● PROMPT:
The response should consist of the data reproduced word for word.

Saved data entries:
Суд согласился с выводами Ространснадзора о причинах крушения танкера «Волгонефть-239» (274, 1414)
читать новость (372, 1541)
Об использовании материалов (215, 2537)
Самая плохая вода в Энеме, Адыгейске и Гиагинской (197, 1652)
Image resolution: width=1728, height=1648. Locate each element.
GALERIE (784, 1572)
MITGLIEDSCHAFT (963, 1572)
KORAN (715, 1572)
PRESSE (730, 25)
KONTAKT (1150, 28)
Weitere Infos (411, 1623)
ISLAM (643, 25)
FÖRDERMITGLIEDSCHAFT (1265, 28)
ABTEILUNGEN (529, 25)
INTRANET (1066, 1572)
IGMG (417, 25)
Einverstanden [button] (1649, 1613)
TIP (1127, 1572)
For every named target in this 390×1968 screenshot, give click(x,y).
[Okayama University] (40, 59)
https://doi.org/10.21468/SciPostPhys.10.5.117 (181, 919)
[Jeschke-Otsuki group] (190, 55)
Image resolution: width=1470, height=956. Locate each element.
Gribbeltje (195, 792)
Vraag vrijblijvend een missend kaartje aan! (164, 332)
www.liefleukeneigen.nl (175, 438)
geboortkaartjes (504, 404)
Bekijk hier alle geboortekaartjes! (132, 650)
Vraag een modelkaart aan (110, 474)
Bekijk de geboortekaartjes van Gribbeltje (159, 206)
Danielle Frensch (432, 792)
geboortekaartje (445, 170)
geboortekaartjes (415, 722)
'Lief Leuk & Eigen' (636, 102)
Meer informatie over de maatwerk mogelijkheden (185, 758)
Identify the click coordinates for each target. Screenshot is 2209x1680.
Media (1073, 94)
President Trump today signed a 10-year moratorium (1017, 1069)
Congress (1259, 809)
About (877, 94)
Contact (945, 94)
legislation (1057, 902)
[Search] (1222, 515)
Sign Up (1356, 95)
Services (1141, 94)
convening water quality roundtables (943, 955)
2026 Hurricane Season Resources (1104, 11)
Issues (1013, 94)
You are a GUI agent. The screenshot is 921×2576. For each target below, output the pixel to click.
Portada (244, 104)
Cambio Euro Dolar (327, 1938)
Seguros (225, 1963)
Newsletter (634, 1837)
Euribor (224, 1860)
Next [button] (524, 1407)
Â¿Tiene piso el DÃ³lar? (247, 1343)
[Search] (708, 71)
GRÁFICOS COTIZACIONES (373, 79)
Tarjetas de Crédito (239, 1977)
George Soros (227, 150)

● OUTPUT FOR THIS TASK:
Суд согласился с выводами Ространснадзора о причинах крушения танкера «Волгонефть-239» (274, 1414)
читать новость (372, 1541)
Об использовании материалов (215, 2537)
Самая плохая вода в Энеме, Адыгейске и Гиагинской (197, 1652)
Image resolution: width=1728, height=1648. Locate each element.
GALERIE (784, 1572)
MITGLIEDSCHAFT (963, 1572)
KORAN (715, 1572)
PRESSE (730, 25)
KONTAKT (1150, 28)
Weitere Infos (411, 1623)
ISLAM (643, 25)
FÖRDERMITGLIEDSCHAFT (1265, 28)
ABTEILUNGEN (529, 25)
INTRANET (1066, 1572)
IGMG (417, 25)
Einverstanden [button] (1649, 1613)
TIP (1127, 1572)
For every named target in this 390×1968 screenshot, give click(x,y).
[Okayama University] (40, 59)
https://doi.org/10.21468/SciPostPhys.10.5.117 (181, 919)
[Jeschke-Otsuki group] (190, 55)
Image resolution: width=1470, height=956. Locate each element.
Gribbeltje (195, 792)
Vraag vrijblijvend een missend kaartje aan! (164, 332)
www.liefleukeneigen.nl (175, 438)
geboortkaartjes (504, 404)
Bekijk hier alle geboortekaartjes! (132, 650)
Vraag een modelkaart aan (110, 474)
Bekijk de geboortekaartjes van Gribbeltje (159, 206)
Danielle Frensch (432, 792)
geboortekaartje (445, 170)
geboortekaartjes (415, 722)
'Lief Leuk & Eigen' (636, 102)
Meer informatie over de maatwerk mogelijkheden (185, 758)
Identify the click coordinates for each target. Screenshot is 2209x1680.
Media (1073, 94)
President Trump today signed a 10-year moratorium (1017, 1069)
Congress (1259, 809)
About (877, 94)
Contact (945, 94)
legislation (1057, 902)
[Search] (1222, 515)
Sign Up (1356, 95)
Services (1141, 94)
convening water quality roundtables (943, 955)
2026 Hurricane Season Resources (1104, 11)
Issues (1013, 94)
You are a GUI agent. The screenshot is 921×2576. For each target below, output the pixel to click.
Portada (244, 104)
Cambio Euro Dolar (327, 1938)
Seguros (225, 1963)
Newsletter (634, 1837)
Euribor (224, 1860)
Next [button] (524, 1407)
Â¿Tiene piso el DÃ³lar? (247, 1343)
[Search] (708, 71)
GRÁFICOS COTIZACIONES (373, 79)
Tarjetas de Crédito (239, 1977)
George Soros (227, 150)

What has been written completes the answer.